Question

unable to ingest to databricks using streamsets

Forum|Forum|3 years ago
February 10, 2022
7 replies
109 views

harshith
Discovered Fame

we are ingesting the data from oracle to databricks,while ingesting i could see some of the staging files (CSV) in s3 bucket are unable to insert into databrciks, its showing as stage errors. is their a way to move these staging files to different bucket and retry it again ?

alex.sanchez
StreamSets Employee
Forum|Forum|3 years ago
February 10, 2022

Hi @harshith, we don’t have an automatic way to do that, those files were marked as errors for some reason, you will have to check why they error out and fix it before processing them.
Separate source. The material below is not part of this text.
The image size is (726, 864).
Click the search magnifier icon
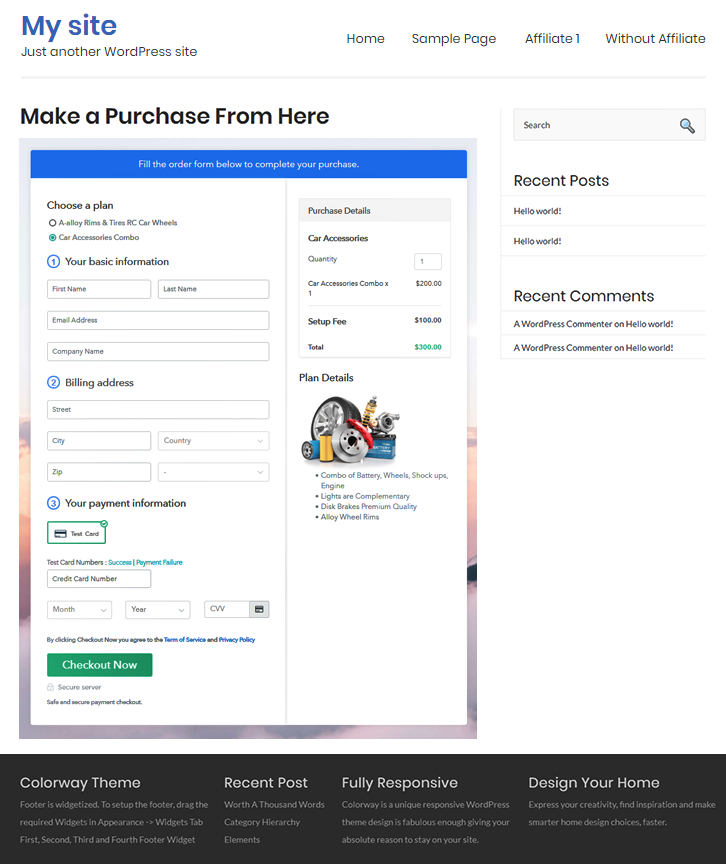[x=687, y=125]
In general, if you find a pattern, the best option will be to ensure (using processors or some other mechanism) that the incoming records are correct.

Alex - StreamSets Engineering Manager @ Collector

harshith
Author
Discovered Fame
Forum|Forum|3 years ago
February 10, 2022

@alex.sanchez thanks for your reply, we went through the logs and data. we saw this below error for the records which went to stage errors

error:DELTA_LAKE_34 - Databricks delta lake load request failed: ’DELTA_LAKE_32’ -could not copy stage file <filename> Error running query , at least one column must be specified for the table

-while we inserted the same record manually in databricks , we could see the record got inserted. No issues found on data as such.

alex.sanchez
StreamSets Employee
Forum|Forum|3 years ago
February 10, 2022

The point then should be knowing why those DELTA_LAKE_32 are triggered, I saw that you opened another discussion about it, so it might be worth following it there.
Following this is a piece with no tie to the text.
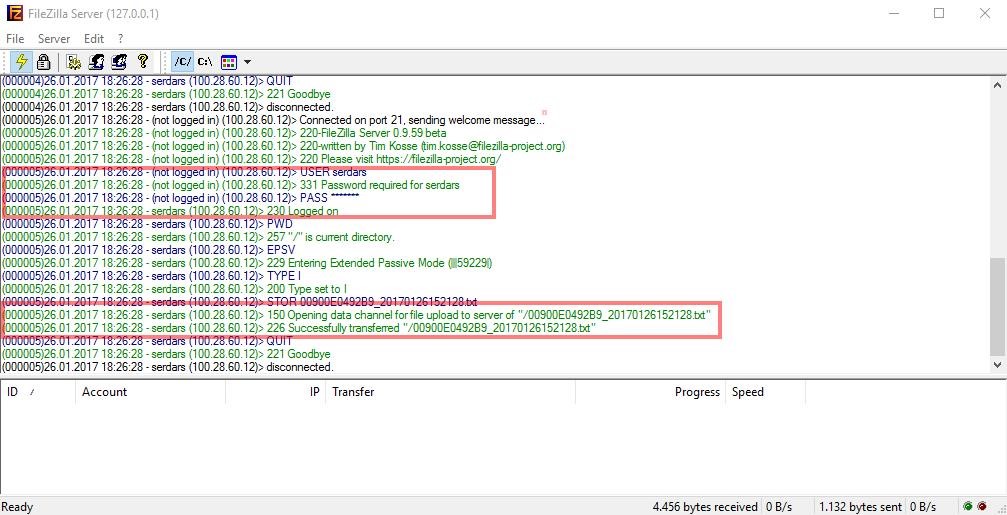Open the File menu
Alex - StreamSets Engineering Manager @ Collector

Giuseppe Mura
StreamSets Employee
Forum|Forum|3 years ago
February 10, 2022

Hi @harshith, when you say you “inserted the same records manually in Databricks”, what do you mean? did you try to copy the data from the actual CSV files generated by StreamSets?

harshith
Author
Discovered Fame
Forum|Forum|3 years ago
February 10, 2022

@Giuseppe Mura yes for those records which went to staging errors, we copied those and used insert command on databricks. those records were inserted. but not sure why streamsets is unable to insert it

harshith
Author
Discovered Fame
Forum|Forum|3 years ago
February 10, 2022

@Giuseppe Mura this is the error im getting while ingesting through streamsets.
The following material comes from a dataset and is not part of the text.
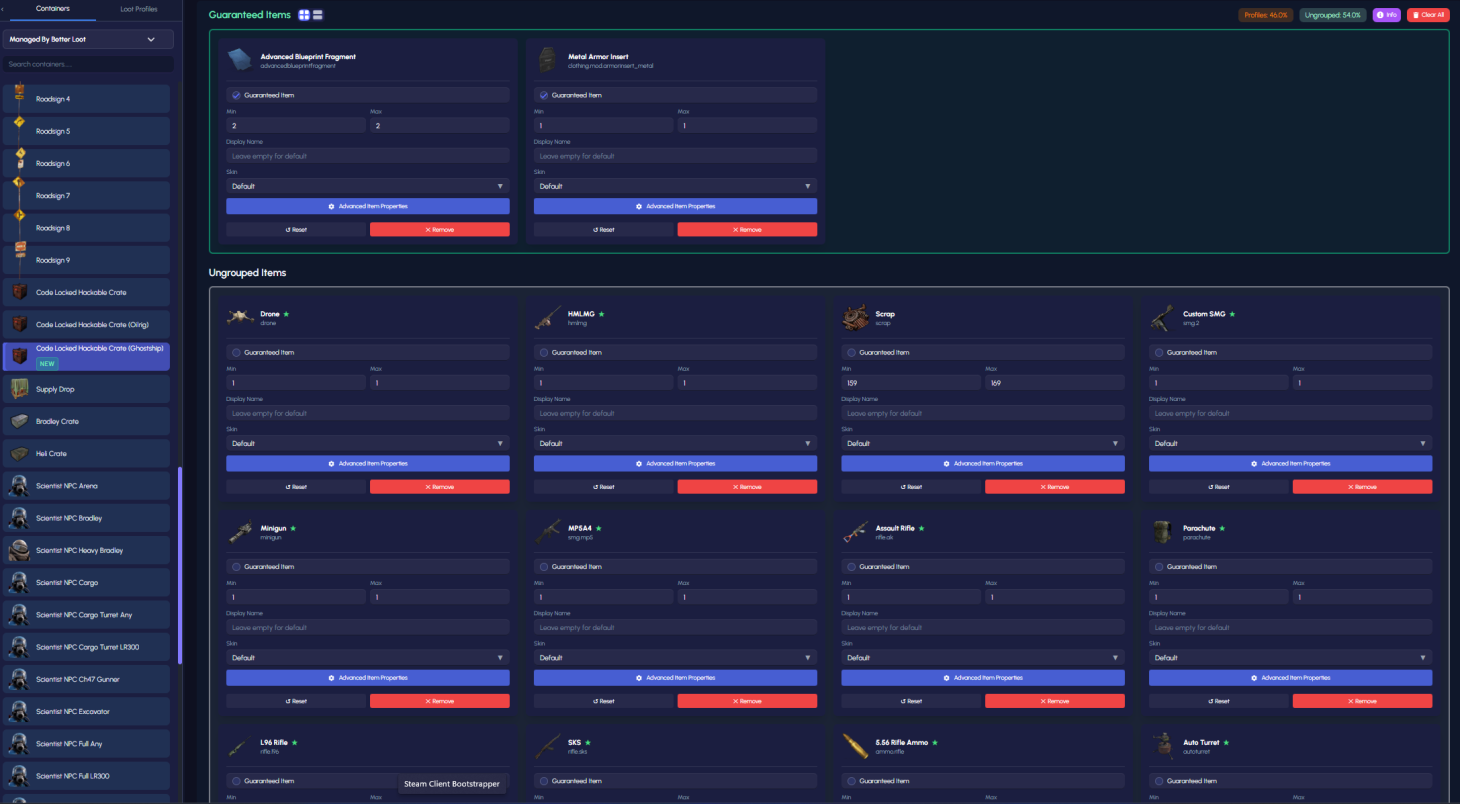Select the Heli Crate container icon

[19, 454]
Databricks Delta Lake load request failed: DELTA_LAKE_32 - Could not copy staged file
'<filename.csv>': java.sql.SQLException: [Simba) (SparkJDBCDriver) (500051) ERROR
processing query/statement. Error Code: 0, SQL state: org.apache.hive.service.cli.HiveSQL Exception: Error running query:
org.apache.spark.sql. AnalysisException: org.apache.hadoop.hive.ql.metadata. HiveException: at least one colúmn must be specified for the table at
org.apache.spark.sql.hive.thriftserver. SparkExecuteStatement Operation.org$apache $spark$sql$hive$thriftserver $SparkExecuteStatement Operations Sexecute

Drew Kreiger
Senior Community Builder at StreamSets
Forum|Forum|3 years ago
February 15, 2022

@harshith Please open a support ticket. https://streamsets.com/support/

I have notified the Support team of your previous asks and comments above.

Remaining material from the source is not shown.